In this world, everyone’s got an opinion. Too many voices, too many perspectives. Some will tell you to shoot a certain way, to follow the rules, to color inside the lines. Others will tell you to abandon all structure, let chaos take over, and just create. But the truth? Creativity isn’t found at either extreme. It lives somewhere in between—where your instincts meet the influences that have shaped you.
Creativity Comes From Within—But It’s Fed by the World Around You
Art isn’t about pleasing everyone. It’s about telling a story, capturing a moment, showing the world through your eyes. When you create, you’re putting a piece of yourself into the world, and that piece is shaped by everything you’ve ever consumed—every book you’ve read, every movie that’s hit you hard, every game that’s immersed you so deep you forgot reality for a while. These things matter. They build you, shape your taste, refine your sense of what’s worth capturing.
I’ve walked down alleys where neon signs cast a cold blue light against rain-slick pavement, and the only thing running through my mind was Blade Runner. I’ve watched shadows stretch across an empty subway car and felt the tension of a scene straight out of The Last of Us. I’ve stepped into a golden-hour street fight of light and shadow, and all I could think about was the way The Godfather used warmth to create menace. None of that was coincidence. It was instinct—my intuition trained by the things I love.
The Fine Line Between Advice and Noise
You’ll hear a lot of advice in photography. Some of it good. Some of it just noise. “Use the rule of thirds.” “Always shoot in RAW.” “Don’t center your subject.” It’s all well and good until it starts dictating your creativity rather than refining it. Advice is a tool, not a law. Use it when it serves you, discard it when it doesn’t.
I remember the first time I was told not to shoot in low light without a tripod. “Too much noise,” they said. “You’ll lose detail.” But I didn’t listen. I shot anyway. The result? An imperfect, grainy image—but one that had soul. It felt raw, real, alive. Sometimes, breaking the so-called rules is what makes a shot worth taking.

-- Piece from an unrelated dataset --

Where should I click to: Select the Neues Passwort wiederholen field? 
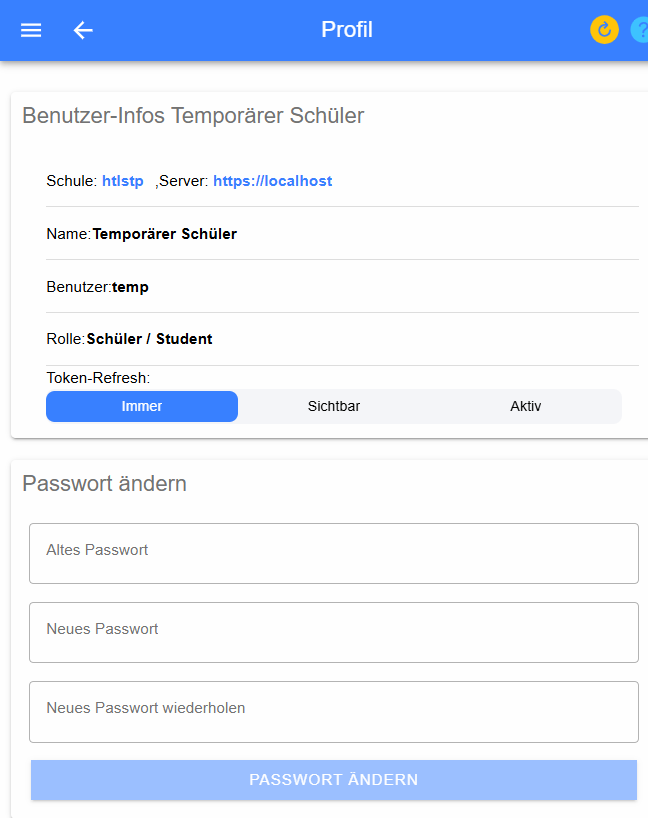(334, 711)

That’s the balance—listening just enough to learn, but never so much that you lose your own voice. You take what resonates, leave what doesn’t, and move forward with your gut leading the way.
Finding Inspiration in the Everyday
The world is full of art, and most people don’t even notice it. They walk past a decaying wall, a flickering streetlight, a face lost in thought on a bus, and they see nothing. But you? You see the shot. You see the texture in that cracked paint, the mood in that dim glow, the story in that distant gaze. You recognize art because you’ve trained yourself to see it.
Some of the best photographers aren’t the ones chasing the next big landscape or exotic location. They’re the ones finding magic in the mundane, turning the ordinary into something unforgettable. And often, that vision comes from everything else they love. If video games are your thing, you start seeing cinematic compositions in the real world. If you’re drawn to noir films, your eye starts catching the way light and shadow play on the streets at night. If you read novels that paint vivid scenes, you start framing life as if it were a story waiting to be told.
The Only Opinion That Truly Matters
At the end of the day, it’s your art. Your shot. Your moment. Take inspiration from the things you love. Listen to advice with an open mind. But when it’s time to press the shutter, trust yourself. Because in that split second, there’s only one person’s vision that matters—and that’s yours.